• [Task to carry out]: All of the records must come back exactly. Please repeat them in full.

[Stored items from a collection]
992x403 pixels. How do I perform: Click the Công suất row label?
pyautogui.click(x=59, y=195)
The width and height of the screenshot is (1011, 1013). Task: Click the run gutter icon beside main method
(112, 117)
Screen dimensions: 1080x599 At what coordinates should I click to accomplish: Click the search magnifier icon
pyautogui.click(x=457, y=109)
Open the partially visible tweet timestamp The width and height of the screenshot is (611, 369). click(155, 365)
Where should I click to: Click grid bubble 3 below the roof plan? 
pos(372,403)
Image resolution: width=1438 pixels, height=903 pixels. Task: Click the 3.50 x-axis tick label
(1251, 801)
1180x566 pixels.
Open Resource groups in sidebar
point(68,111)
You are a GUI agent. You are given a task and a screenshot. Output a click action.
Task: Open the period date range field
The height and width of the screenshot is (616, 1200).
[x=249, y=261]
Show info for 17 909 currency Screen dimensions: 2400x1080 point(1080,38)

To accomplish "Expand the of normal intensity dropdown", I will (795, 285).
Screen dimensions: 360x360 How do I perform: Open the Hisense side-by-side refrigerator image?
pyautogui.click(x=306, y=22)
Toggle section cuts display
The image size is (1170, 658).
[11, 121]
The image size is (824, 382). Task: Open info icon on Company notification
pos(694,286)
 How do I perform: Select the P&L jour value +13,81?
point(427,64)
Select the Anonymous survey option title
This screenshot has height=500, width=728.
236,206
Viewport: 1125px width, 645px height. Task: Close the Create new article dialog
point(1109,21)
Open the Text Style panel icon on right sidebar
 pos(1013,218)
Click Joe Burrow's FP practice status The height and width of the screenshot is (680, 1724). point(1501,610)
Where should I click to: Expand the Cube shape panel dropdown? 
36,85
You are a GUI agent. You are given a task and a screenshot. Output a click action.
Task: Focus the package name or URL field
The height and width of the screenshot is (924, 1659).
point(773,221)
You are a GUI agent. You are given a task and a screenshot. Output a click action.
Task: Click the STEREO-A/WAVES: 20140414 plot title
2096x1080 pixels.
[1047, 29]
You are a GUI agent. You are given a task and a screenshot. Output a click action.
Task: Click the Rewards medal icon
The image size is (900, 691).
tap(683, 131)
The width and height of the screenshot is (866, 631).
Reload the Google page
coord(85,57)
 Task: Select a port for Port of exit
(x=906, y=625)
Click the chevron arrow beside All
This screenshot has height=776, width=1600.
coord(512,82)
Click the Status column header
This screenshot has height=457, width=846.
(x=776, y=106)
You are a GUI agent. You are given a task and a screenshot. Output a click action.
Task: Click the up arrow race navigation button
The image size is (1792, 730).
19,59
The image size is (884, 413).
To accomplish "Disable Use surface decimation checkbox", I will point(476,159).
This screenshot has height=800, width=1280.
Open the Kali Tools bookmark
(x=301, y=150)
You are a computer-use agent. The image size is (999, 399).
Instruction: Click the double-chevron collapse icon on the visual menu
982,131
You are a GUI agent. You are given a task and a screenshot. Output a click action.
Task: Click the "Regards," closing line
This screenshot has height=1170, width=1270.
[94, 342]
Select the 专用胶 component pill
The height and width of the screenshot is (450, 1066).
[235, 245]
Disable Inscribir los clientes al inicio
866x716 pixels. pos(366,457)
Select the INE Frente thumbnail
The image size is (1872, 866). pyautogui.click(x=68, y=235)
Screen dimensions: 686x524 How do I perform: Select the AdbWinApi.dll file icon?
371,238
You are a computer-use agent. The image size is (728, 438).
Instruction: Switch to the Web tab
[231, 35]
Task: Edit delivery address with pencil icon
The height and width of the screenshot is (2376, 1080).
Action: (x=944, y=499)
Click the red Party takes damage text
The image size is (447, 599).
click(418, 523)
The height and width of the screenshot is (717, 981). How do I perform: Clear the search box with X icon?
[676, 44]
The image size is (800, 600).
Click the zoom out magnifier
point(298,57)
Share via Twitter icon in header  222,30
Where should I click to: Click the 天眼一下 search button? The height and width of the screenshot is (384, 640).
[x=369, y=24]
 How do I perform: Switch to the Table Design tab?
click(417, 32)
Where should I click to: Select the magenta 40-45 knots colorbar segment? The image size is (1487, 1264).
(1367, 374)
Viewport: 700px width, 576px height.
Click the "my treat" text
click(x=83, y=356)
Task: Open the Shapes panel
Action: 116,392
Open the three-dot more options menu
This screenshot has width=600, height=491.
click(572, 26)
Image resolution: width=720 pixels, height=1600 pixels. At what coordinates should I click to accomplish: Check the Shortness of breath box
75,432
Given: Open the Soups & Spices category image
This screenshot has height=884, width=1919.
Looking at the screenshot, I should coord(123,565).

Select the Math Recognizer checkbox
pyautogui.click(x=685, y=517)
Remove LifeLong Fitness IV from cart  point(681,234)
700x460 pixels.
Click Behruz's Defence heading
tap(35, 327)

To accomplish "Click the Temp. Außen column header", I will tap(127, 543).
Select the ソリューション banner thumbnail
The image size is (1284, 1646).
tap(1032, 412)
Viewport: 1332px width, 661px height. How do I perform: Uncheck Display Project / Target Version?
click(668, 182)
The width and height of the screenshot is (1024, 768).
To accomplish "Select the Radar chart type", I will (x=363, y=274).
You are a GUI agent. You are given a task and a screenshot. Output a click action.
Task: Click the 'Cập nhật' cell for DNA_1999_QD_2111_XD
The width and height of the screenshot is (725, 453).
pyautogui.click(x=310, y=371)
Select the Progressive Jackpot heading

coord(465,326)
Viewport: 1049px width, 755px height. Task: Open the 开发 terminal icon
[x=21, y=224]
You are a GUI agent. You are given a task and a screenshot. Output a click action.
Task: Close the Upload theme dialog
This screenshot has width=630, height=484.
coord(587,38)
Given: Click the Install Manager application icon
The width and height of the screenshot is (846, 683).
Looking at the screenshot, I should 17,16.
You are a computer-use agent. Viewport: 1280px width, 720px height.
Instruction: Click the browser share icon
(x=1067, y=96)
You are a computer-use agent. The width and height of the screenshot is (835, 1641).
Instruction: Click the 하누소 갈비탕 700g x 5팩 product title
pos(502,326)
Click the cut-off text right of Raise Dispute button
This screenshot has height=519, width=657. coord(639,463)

• [Answer box]:
992x403 pixels. How do I perform: Click the Công suất row label?
pyautogui.click(x=59, y=195)
The width and height of the screenshot is (1011, 1013). Task: Click the run gutter icon beside main method
(112, 117)
Screen dimensions: 1080x599 At what coordinates should I click to accomplish: Click the search magnifier icon
pyautogui.click(x=457, y=109)
Open the partially visible tweet timestamp The width and height of the screenshot is (611, 369). click(155, 365)
Where should I click to: Click grid bubble 3 below the roof plan? 
pos(372,403)
Image resolution: width=1438 pixels, height=903 pixels. Task: Click the 3.50 x-axis tick label
(1251, 801)
1180x566 pixels.
Open Resource groups in sidebar
point(68,111)
You are a GUI agent. You are given a task and a screenshot. Output a click action.
Task: Open the period date range field
The height and width of the screenshot is (616, 1200).
[x=249, y=261]
Show info for 17 909 currency Screen dimensions: 2400x1080 point(1080,38)

To accomplish "Expand the of normal intensity dropdown", I will (795, 285).
Screen dimensions: 360x360 How do I perform: Open the Hisense side-by-side refrigerator image?
pyautogui.click(x=306, y=22)
Toggle section cuts display
The image size is (1170, 658).
[11, 121]
The image size is (824, 382). Task: Open info icon on Company notification
pos(694,286)
 How do I perform: Select the P&L jour value +13,81?
point(427,64)
Select the Anonymous survey option title
This screenshot has height=500, width=728.
236,206
Viewport: 1125px width, 645px height. Task: Close the Create new article dialog
point(1109,21)
Open the Text Style panel icon on right sidebar
 pos(1013,218)
Click Joe Burrow's FP practice status The height and width of the screenshot is (680, 1724). point(1501,610)
Where should I click to: Expand the Cube shape panel dropdown? 
36,85
You are a GUI agent. You are given a task and a screenshot. Output a click action.
Task: Focus the package name or URL field
The height and width of the screenshot is (924, 1659).
point(773,221)
You are a GUI agent. You are given a task and a screenshot. Output a click action.
Task: Click the STEREO-A/WAVES: 20140414 plot title
2096x1080 pixels.
[1047, 29]
You are a GUI agent. You are given a task and a screenshot. Output a click action.
Task: Click the Rewards medal icon
The image size is (900, 691).
tap(683, 131)
The width and height of the screenshot is (866, 631).
Reload the Google page
coord(85,57)
 Task: Select a port for Port of exit
(x=906, y=625)
Click the chevron arrow beside All
This screenshot has height=776, width=1600.
coord(512,82)
Click the Status column header
This screenshot has height=457, width=846.
(x=776, y=106)
You are a GUI agent. You are given a task and a screenshot. Output a click action.
Task: Click the up arrow race navigation button
The image size is (1792, 730).
19,59
The image size is (884, 413).
To accomplish "Disable Use surface decimation checkbox", I will point(476,159).
This screenshot has height=800, width=1280.
Open the Kali Tools bookmark
(x=301, y=150)
You are a computer-use agent. The image size is (999, 399).
Instruction: Click the double-chevron collapse icon on the visual menu
982,131
You are a GUI agent. You are given a task and a screenshot. Output a click action.
Task: Click the "Regards," closing line
This screenshot has height=1170, width=1270.
[94, 342]
Select the 专用胶 component pill
The height and width of the screenshot is (450, 1066).
[235, 245]
Disable Inscribir los clientes al inicio
866x716 pixels. pos(366,457)
Select the INE Frente thumbnail
The image size is (1872, 866). pyautogui.click(x=68, y=235)
Screen dimensions: 686x524 How do I perform: Select the AdbWinApi.dll file icon?
371,238
You are a computer-use agent. The image size is (728, 438).
Instruction: Switch to the Web tab
[231, 35]
Task: Edit delivery address with pencil icon
The height and width of the screenshot is (2376, 1080).
Action: (x=944, y=499)
Click the red Party takes damage text
The image size is (447, 599).
click(418, 523)
The height and width of the screenshot is (717, 981). How do I perform: Clear the search box with X icon?
[676, 44]
The image size is (800, 600).
Click the zoom out magnifier
point(298,57)
Share via Twitter icon in header  222,30
Where should I click to: Click the 天眼一下 search button? The height and width of the screenshot is (384, 640).
[x=369, y=24]
 How do I perform: Switch to the Table Design tab?
click(417, 32)
Where should I click to: Select the magenta 40-45 knots colorbar segment? The image size is (1487, 1264).
(1367, 374)
Viewport: 700px width, 576px height.
Click the "my treat" text
click(x=83, y=356)
Task: Open the Shapes panel
Action: 116,392
Open the three-dot more options menu
This screenshot has width=600, height=491.
click(572, 26)
Image resolution: width=720 pixels, height=1600 pixels. At what coordinates should I click to accomplish: Check the Shortness of breath box
75,432
Given: Open the Soups & Spices category image
This screenshot has height=884, width=1919.
Looking at the screenshot, I should coord(123,565).

Select the Math Recognizer checkbox
pyautogui.click(x=685, y=517)
Remove LifeLong Fitness IV from cart  point(681,234)
700x460 pixels.
Click Behruz's Defence heading
tap(35, 327)

To accomplish "Click the Temp. Außen column header", I will tap(127, 543).
Select the ソリューション banner thumbnail
The image size is (1284, 1646).
tap(1032, 412)
Viewport: 1332px width, 661px height. How do I perform: Uncheck Display Project / Target Version?
click(668, 182)
The width and height of the screenshot is (1024, 768).
To accomplish "Select the Radar chart type", I will (x=363, y=274).
You are a GUI agent. You are given a task and a screenshot. Output a click action.
Task: Click the 'Cập nhật' cell for DNA_1999_QD_2111_XD
The width and height of the screenshot is (725, 453).
pyautogui.click(x=310, y=371)
Select the Progressive Jackpot heading

coord(465,326)
Viewport: 1049px width, 755px height. Task: Open the 开发 terminal icon
[x=21, y=224]
You are a GUI agent. You are given a task and a screenshot. Output a click action.
Task: Close the Upload theme dialog
This screenshot has width=630, height=484.
coord(587,38)
Given: Click the Install Manager application icon
The width and height of the screenshot is (846, 683).
Looking at the screenshot, I should 17,16.
You are a computer-use agent. Viewport: 1280px width, 720px height.
Instruction: Click the browser share icon
(x=1067, y=96)
You are a computer-use agent. The width and height of the screenshot is (835, 1641).
Instruction: Click the 하누소 갈비탕 700g x 5팩 product title
pos(502,326)
Click the cut-off text right of Raise Dispute button
This screenshot has height=519, width=657. coord(639,463)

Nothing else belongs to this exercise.